Joanna Caen, managing director at PraxisIFM in Hong Kong, says: “The majority of new work coming through to us now is PRC-related, often involving structures for entrepreneurs who are looking to offshore some of their wealth, through IPOs or M&A. The issue really is making sure they have the right permissions to offshore.”

She says that the year has also been busy as clients reviewed Hong Kong structures: “People have been looking at their existing structures and asking whether Hong Kong is still the best jurisdiction, either for a structure to be administered or for it to be governed by Hong Kong law. Historically, a lot of the structures administered in Hong Kong actually had foreign governing law.”

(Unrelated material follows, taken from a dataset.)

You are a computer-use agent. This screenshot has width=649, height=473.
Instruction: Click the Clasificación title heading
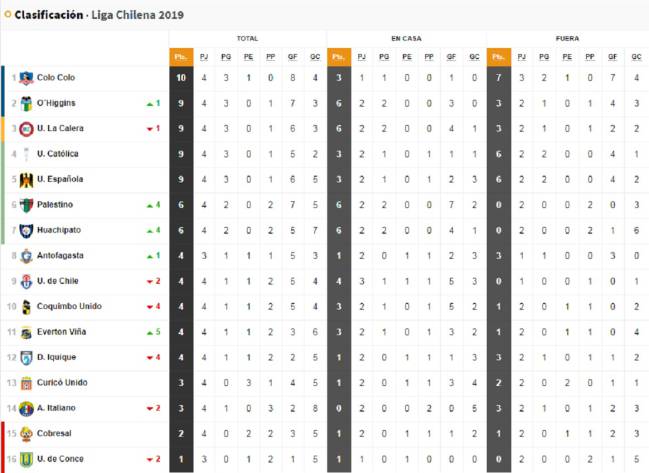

While Hong Kong may no longer look like the stable jurisdiction it once did for those based outside of China, it continues to be the main nexus for money going in and out of the mainland. “Hong Kong is really positioning itself as the outbound Chinese jump-off point, and that work is always going to be there. People here understand the China market and can act as an intermediary between China and the rest of the world,” says Caen.

With so much wealth being created in China, that workflow shows no sign of slowing down.